J'en suis au stade de la préparation des planches ( dérivantes et qui se sentaient bien dans l'eau ), que je râpe, dont je dresse sommairement les plans, coupe et prépare, décloue, etc ... Je me mets " serviettes, chiffons, serpillières, torchons ", c'est vous dire; un travail harassant et interminable, très éprouvant pour le souffle et les bras mais qui à la fin récompense.
Des centimètres de bois à enlever, sans teinte ni grain, moussu et vermoulu.Et puis
dessous, c'est la fibre blonde qui renaît, une moisson dorée avant l'heure, sans oublier les parfums retrouvés de la jeune essence, l'encens des arbres.
Je me suis mis à l'esprit, une idée de petit meuble, à suspendre dans une cuisine, ou aussi à poser comme une petite desserte sur des tréteaux croisés de branches, aussi esthétique que fonctionnel - pas facile du tout , çà ! - Pourquoi se compliquer la vie ?
Enfin une de ces créations qui sort des sentiers battus, du déjà vu, avec un zeste de fantaisies, d'outrages au commun des mobiliers, avec pleins d'accrocs au quotidien morne et normé et de ces jours embusqués, qui nous attendent au tournant de l'été, qui veulent nous faire renter dans le rang, de gré ou de force.
C'est aussi un pari, celui de marier le bois et l'équerre aux branches brutes, le tout en une seule structure qui assure la solidité et la ligne dérivante, presque rêveuse de l'ensemble.

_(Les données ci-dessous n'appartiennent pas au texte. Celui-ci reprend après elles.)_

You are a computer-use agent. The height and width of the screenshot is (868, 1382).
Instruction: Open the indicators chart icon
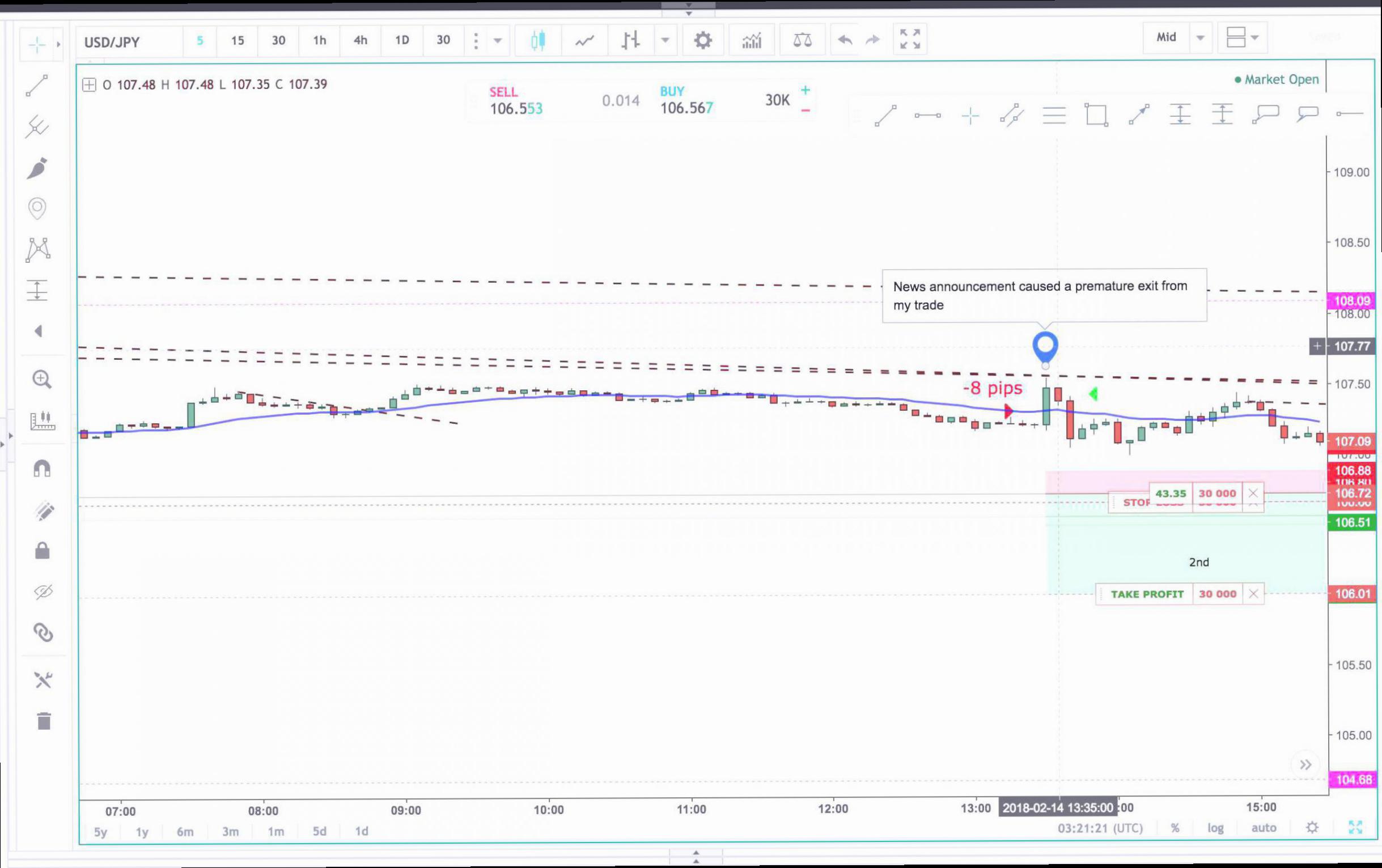751,40
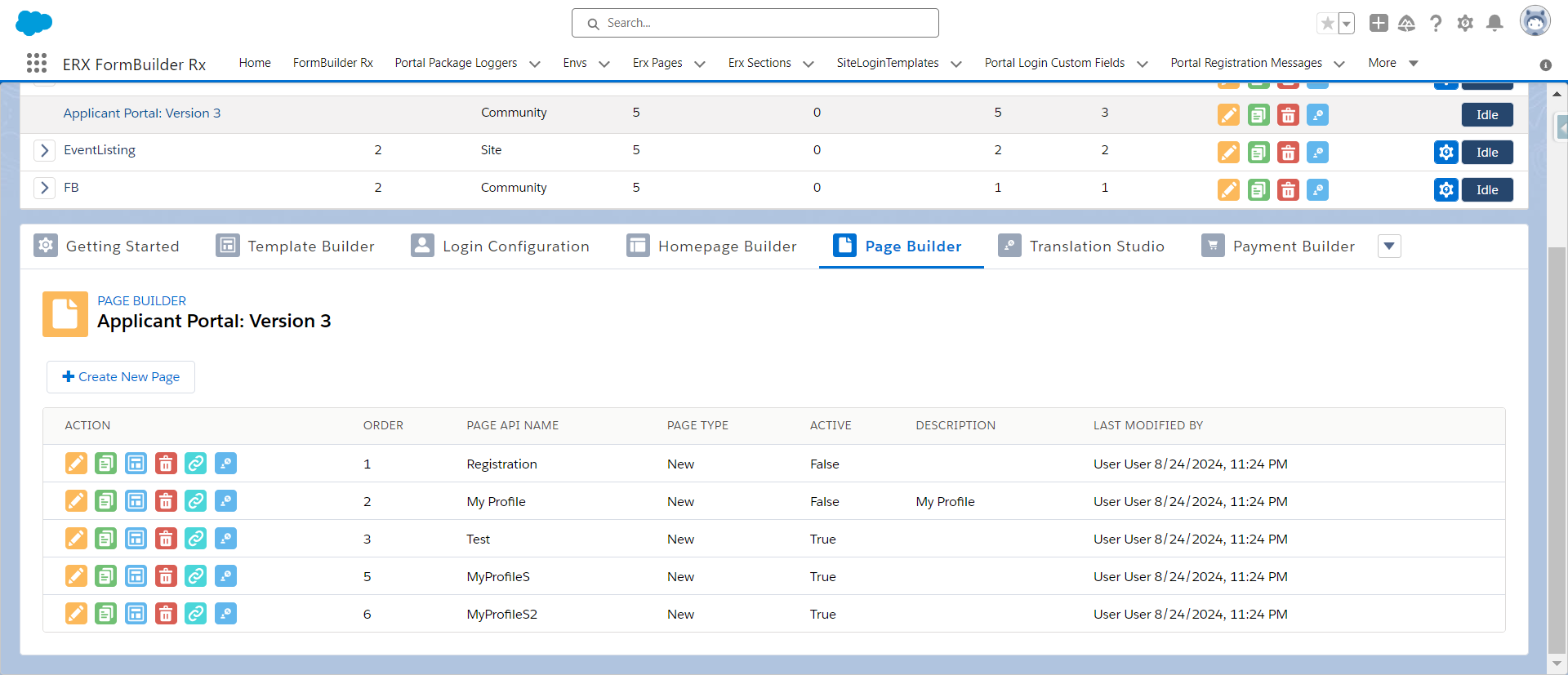
Task: Click the blue layout icon for MyProfileS2 page
Action: tap(136, 614)
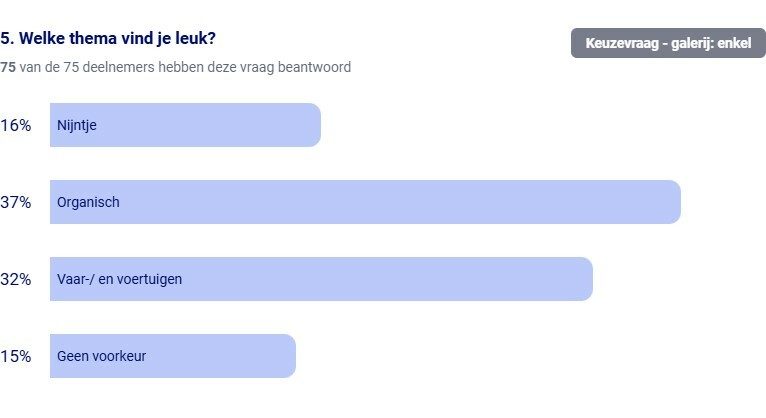Click the 32% percentage label
The height and width of the screenshot is (418, 766).
(x=16, y=279)
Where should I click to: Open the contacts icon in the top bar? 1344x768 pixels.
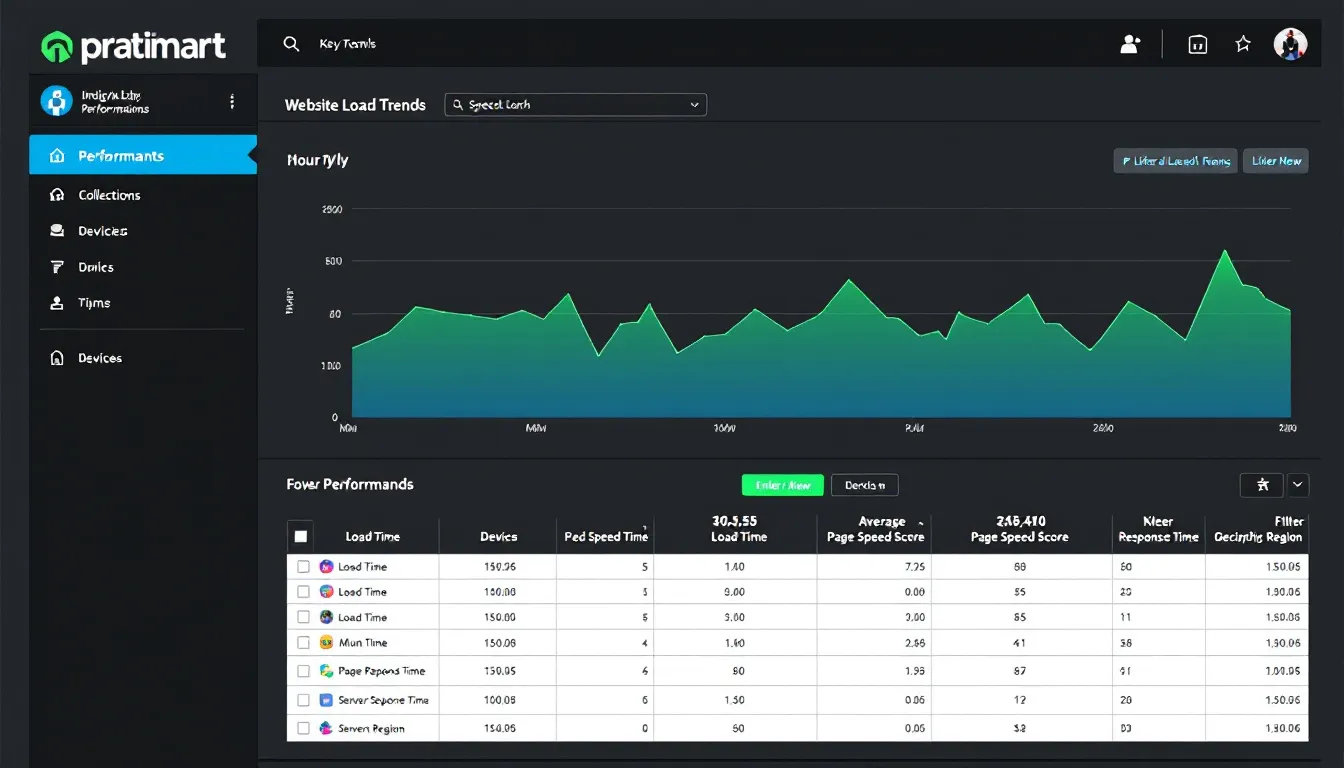click(1130, 44)
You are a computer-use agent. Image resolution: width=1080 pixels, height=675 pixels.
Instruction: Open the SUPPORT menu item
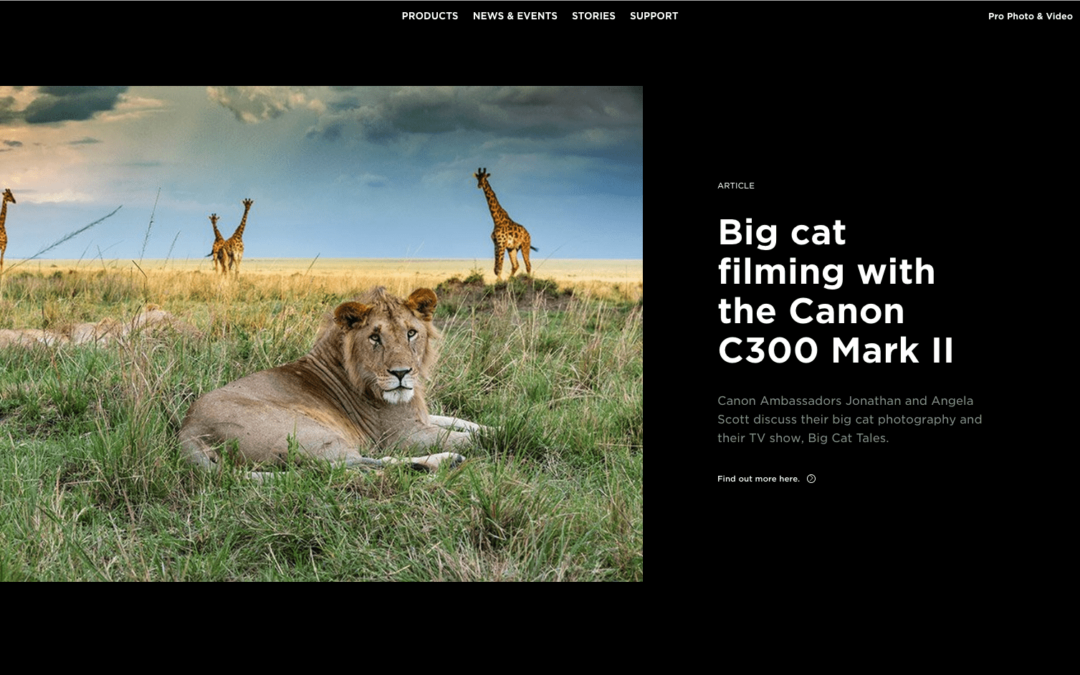click(654, 16)
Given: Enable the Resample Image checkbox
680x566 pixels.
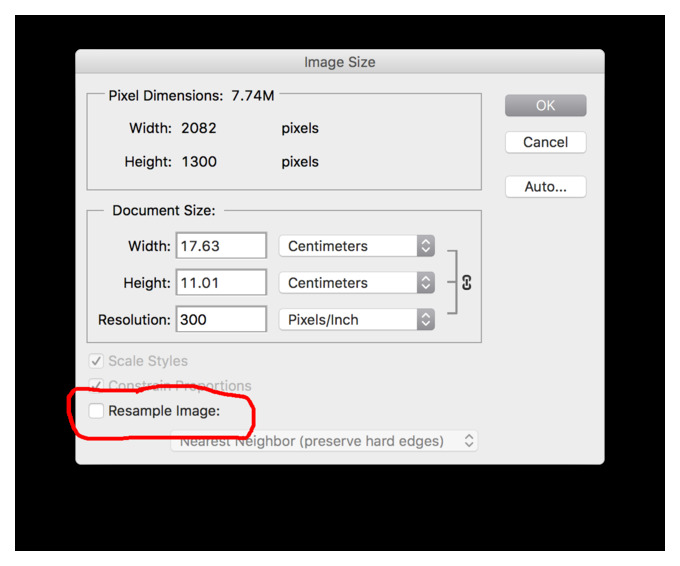Looking at the screenshot, I should tap(96, 410).
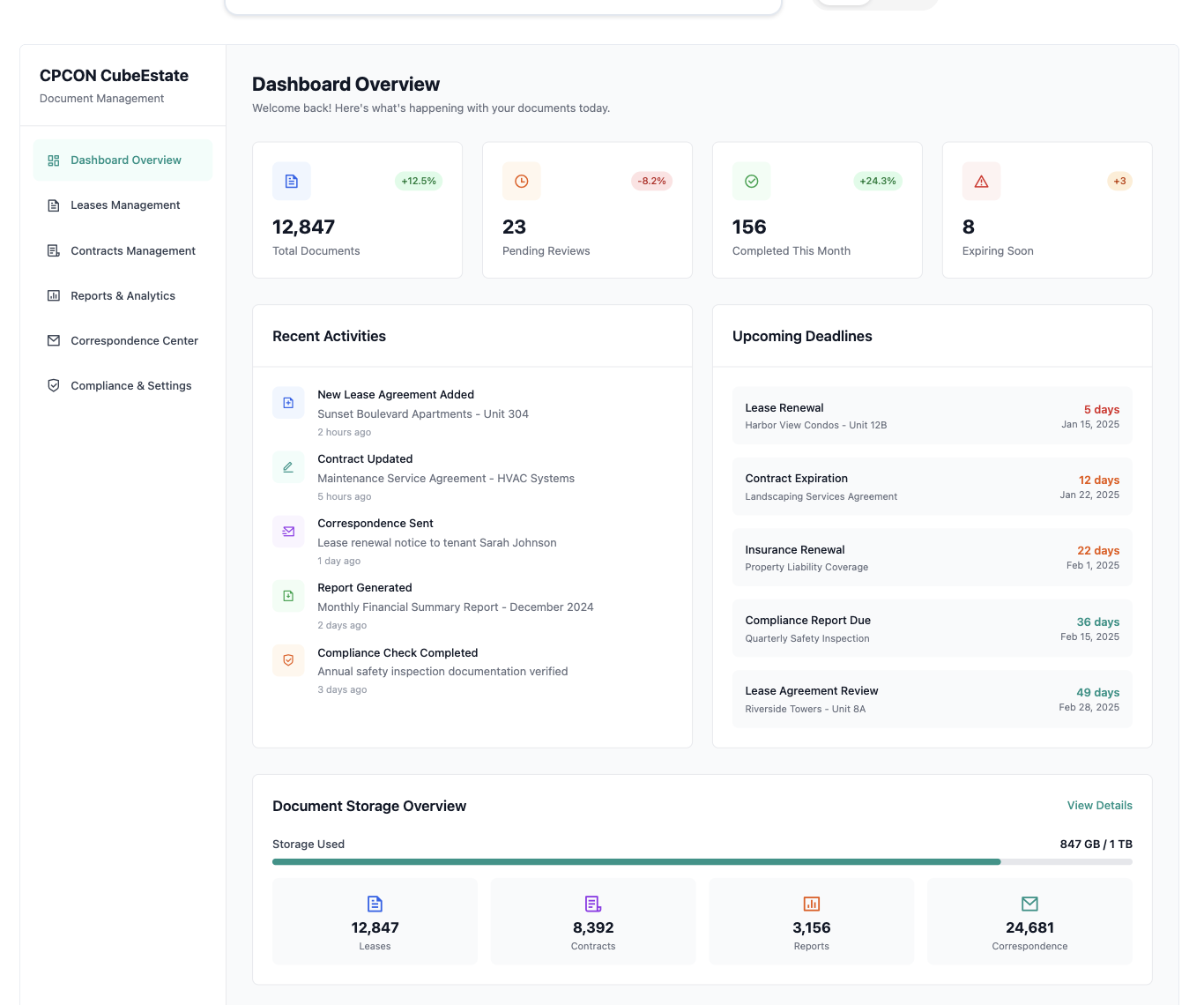Click the Compliance Check shield icon
Image resolution: width=1204 pixels, height=1005 pixels.
point(288,660)
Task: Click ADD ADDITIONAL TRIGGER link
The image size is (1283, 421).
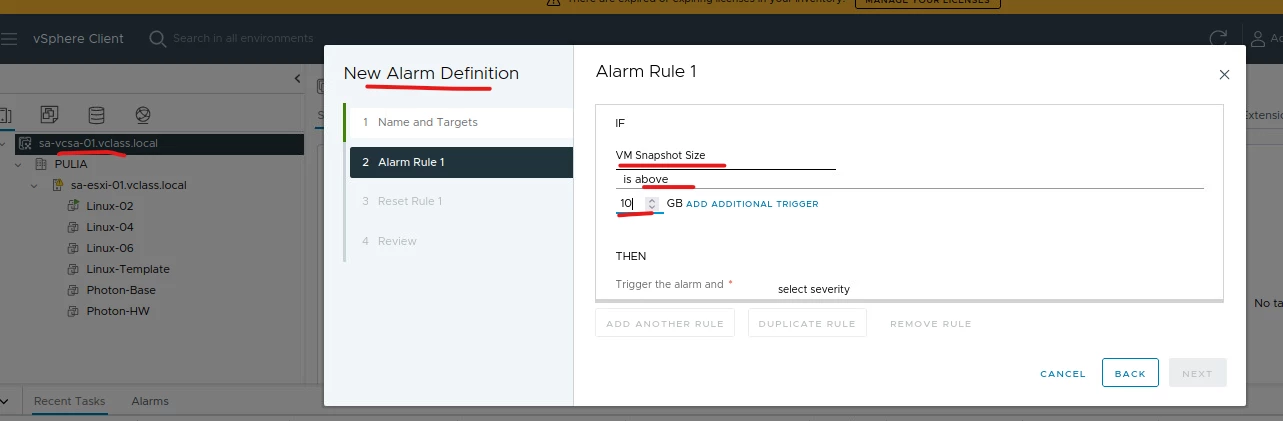Action: coord(752,204)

Point de mesures, la courbe et les boucles n'aiment pas du tout le genre et qui s'y aventurerait, commettrait des erreurs de novices.
C'est au tout venant, comme un sourire, ton sourire, Sagesse ! On prend et on compose sans abuser... Le bois est là, fidèle conseiller qu'il ne faut point trahir. Il vous emmène alors dans les méandres de nos idées, d'abord les siennes et puis les vôtres, les nôtres, dans une valse sans fin d'agencements et de fiançailles à éprouver sans heurter.
Avec les mots, on peut rêver; mais avec le maillet et le ciseaux à bois, c'est une autre affaire. Chaque coup martèle le temps, s'épuise et puis revient, oublié et redouté, attendu aussi. L'ouvrage se laissera désirer tandis que la volonté, solitaire et silencieuse, marque au front les maux indicibles de l'absence.
Alors, il y a la musique, juste à mes côtés, le chant des mots et de la feuillée, la ronde des pensées qui accompagnent le geste audacieux, l'idée, la composition des heures. Il lui faut aussi voyager, penser, s'évader, arpenter d'autres pénitences.
A l'origine, je trouvai vers un tombant splendide et perdu du littoral, d'une Île que j'adore, une planche immense de bois exotique, aussi rouge et lourde que dense. Je ne savais comment l'emporter, la transporter tout le long d'une piste chaotique de plusieurs kilomètres...
Je n'eus pas le choix, je fis comme ces Indochinois que je voyais, encore enfant, traverser les digues des rizières au Cambodge, avec leurs charges énormes, réparties aux deux extrémités d'un bambou flexible, ces deux sacs de riz pesants autant que le sable mouillé qui oscillaient au bout autour d'un point d'appui douloureux, saignant l'épaule des petits hommes des rizières dont je ne percevais jamais le visage caché par un vaste chapeau de paille.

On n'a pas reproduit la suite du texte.